» **Text segment**:

November 1, 2014 by KChie Leave a Comment

People often ask me to describe what Ghanaian cuisine is like. I hesitate because do I know Ghanaian cuisine? I know what I ate growing up. I know what my parents ate that I didn’t partake in growing up. I know some of what other Ghanaian ethnic groups traditionally eat, but do I know Ghanaian cuisine?

Most of what I cook and eat at home is Ghanaian inspired. I can eat plantains all day long cooked a myriad of ways. Rice and stew (with chicken, beef, or goat) is entry level cooking, that which my father says Ghanaian women cook when they in fact do not know how to cook. Yeah! Yeah! Jollof rice. Rice & beans as technically I do not eat waakye. Attieke with grilled fish, a dish that requires the least cooking, and is probably the only time I eat fish. And soup. Light soup or groundnut soup made with meat or chicken. That’s it.

I hesitate because I realize that what I grew up eating is probably not what the typical Ghanaian eats. Banku I’ve never had. Kenkey, no thanks. I feel no need to roll my rice into omo-tuo, a rice ball. Gari is only for soakings as a treat not to be used as the starch in a meal. Mpotompoto, I’ve previously discussed.

So I tell most people that Ghanaian food is mostly starches/tubers such as cassava, yam, sweet potato, and cocoyam processed or cooked a myriad of ways, some fish/meat, and little vegetables. I neglect to tell them that the fish is often dried. I also conveniently leave out that meat includes bushmeat such as grasscutter or any part of the animal such as chicken feet and cow entrails or hide ie. leather. In hindsight, I realize I’ve never mentioned to a one that giant land snails are also a delicacy.

» **Information given**:
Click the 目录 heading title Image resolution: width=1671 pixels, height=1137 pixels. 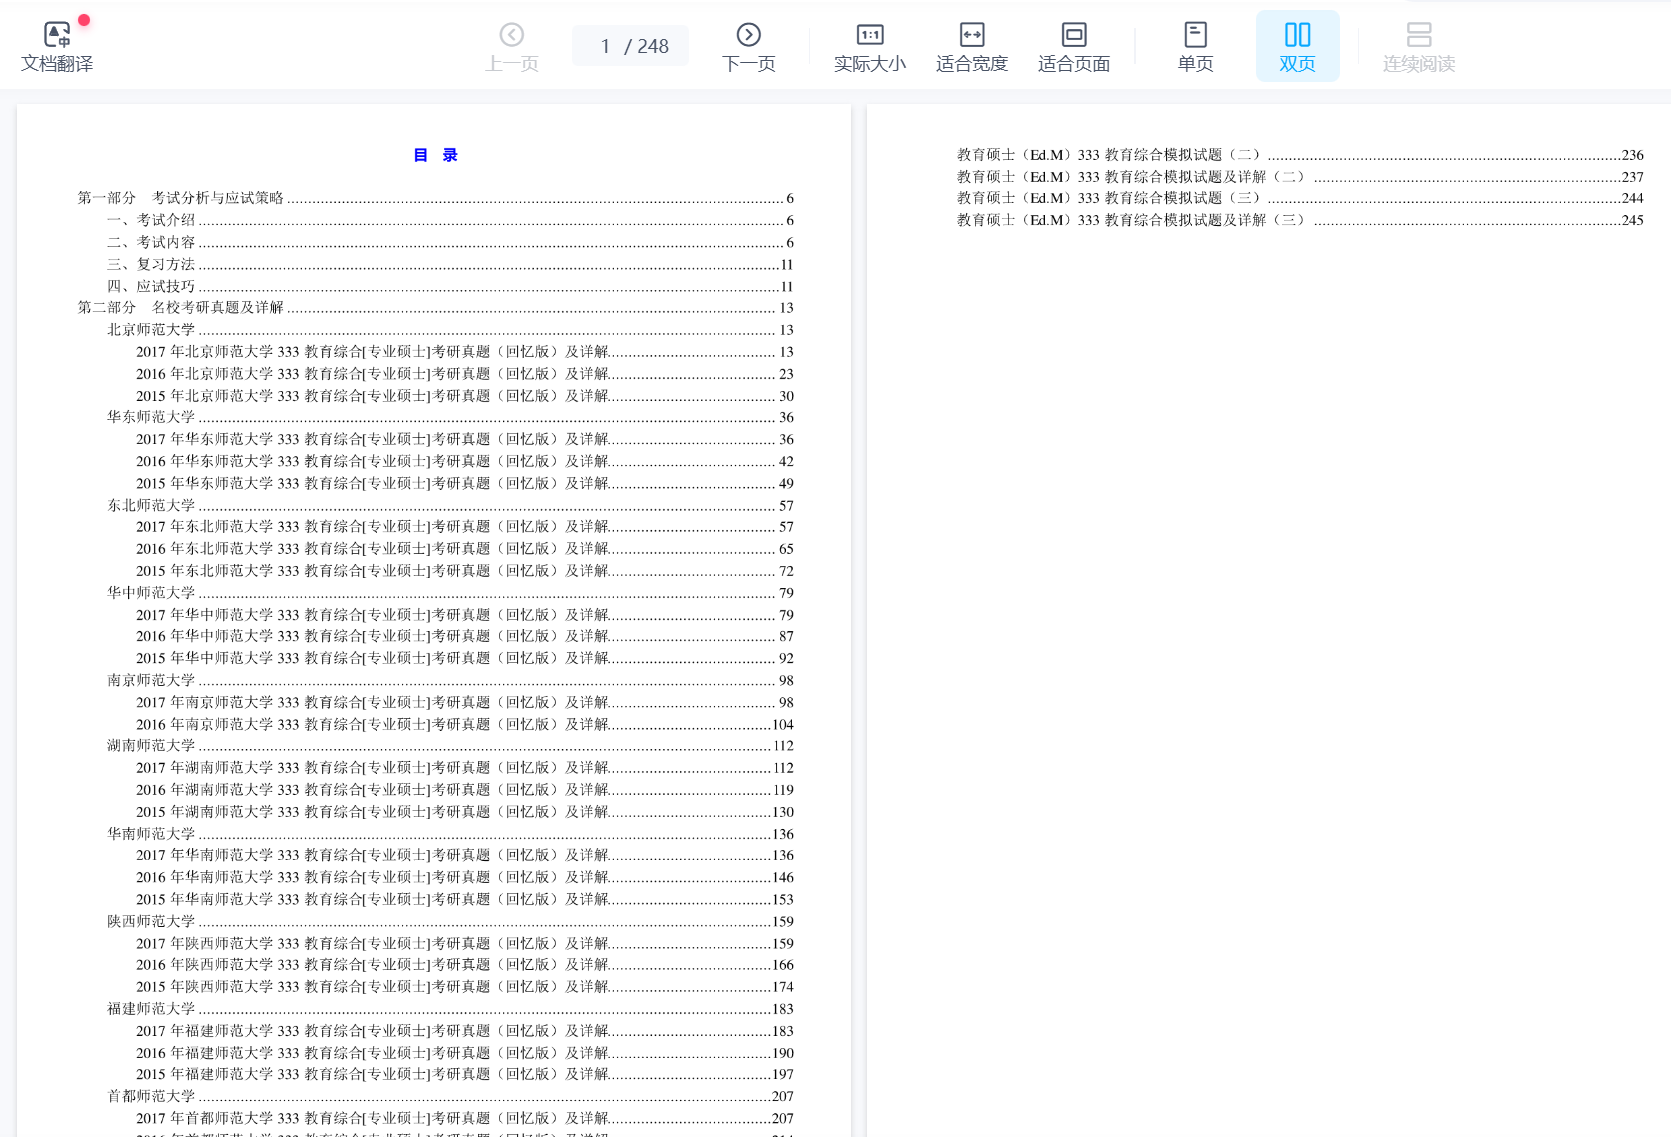435,155
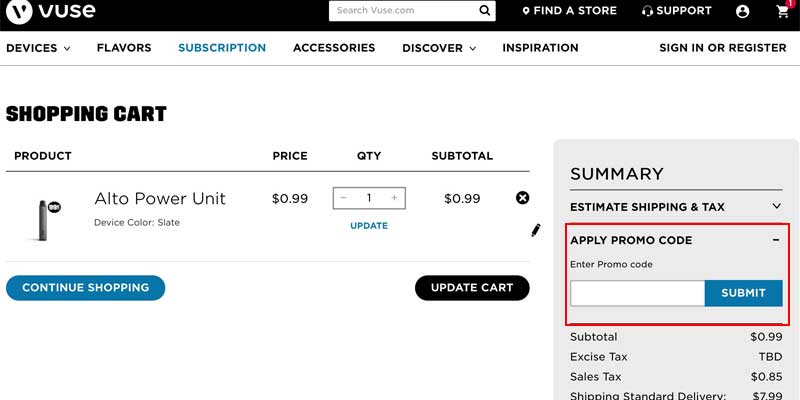800x400 pixels.
Task: Click the user account icon
Action: click(742, 12)
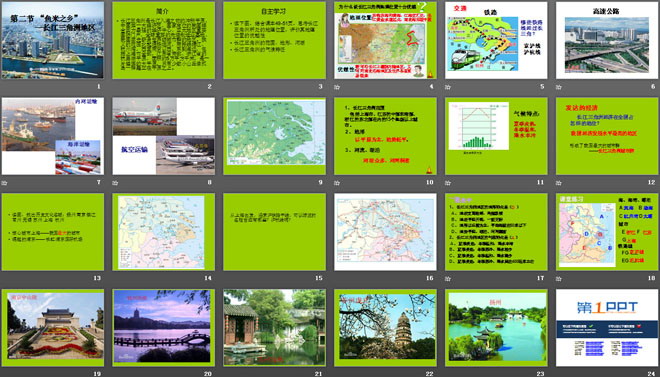Click the animation star icon under slide 10

click(337, 183)
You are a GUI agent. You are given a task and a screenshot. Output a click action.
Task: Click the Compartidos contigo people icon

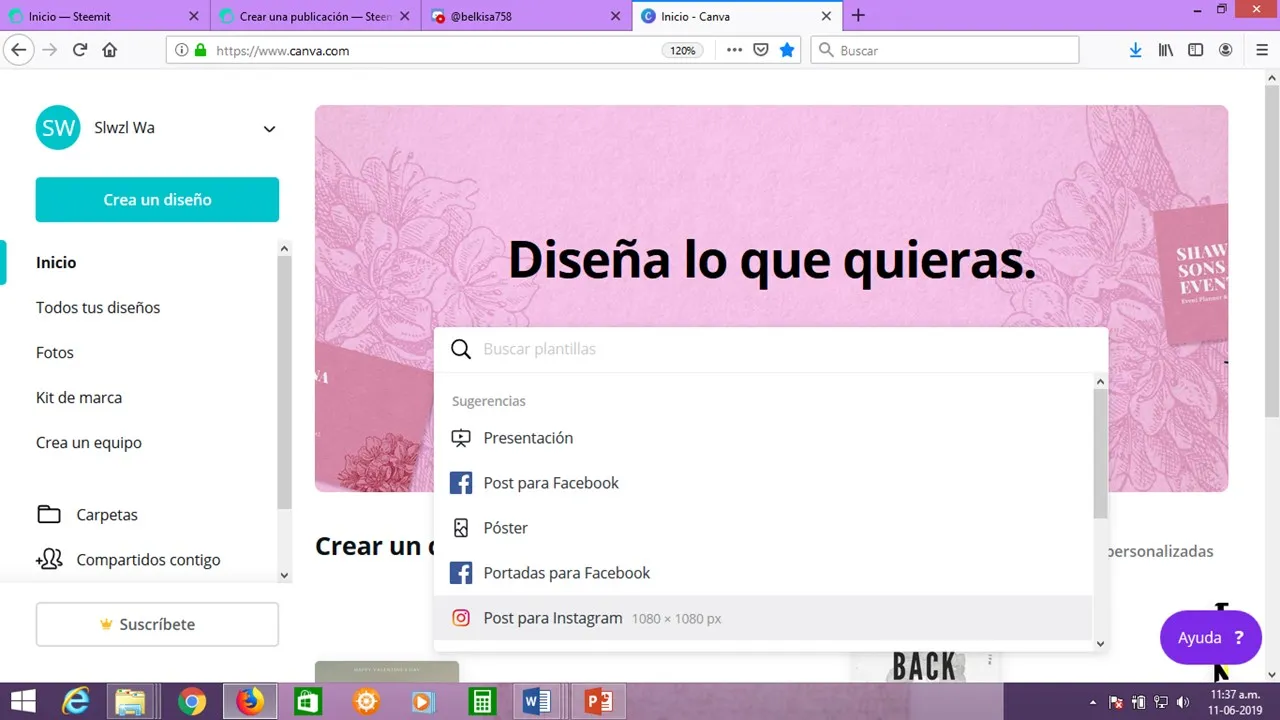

» **Jobs**:
a - In the text about Ghanaian cuisine, rewrite the paragraph beginning "I hesitate because I realize" as a brief bulleted list that keeps its main facts.
b - In the rows, print the lines from the one containing "You are a GUI" through the end of the rows, keeping their wording unchanged. Leave the pictures out.

» **Answers to the tasks**:
a -
- What the writer grew up eating is probably not what the typical Ghanaian eats.
- The writer has never had banku.
- The writer declines kenkey.
- The writer feels no need to roll rice into omo-tuo, a rice ball.
- For the writer, gari is only for soakings as a treat, not the starch in a meal.
- The writer has discussed mpotompoto before.

b -
You are a GUI agent. You are given a task and a screenshot. Output a click action.
Task: Click the Compartidos contigo people icon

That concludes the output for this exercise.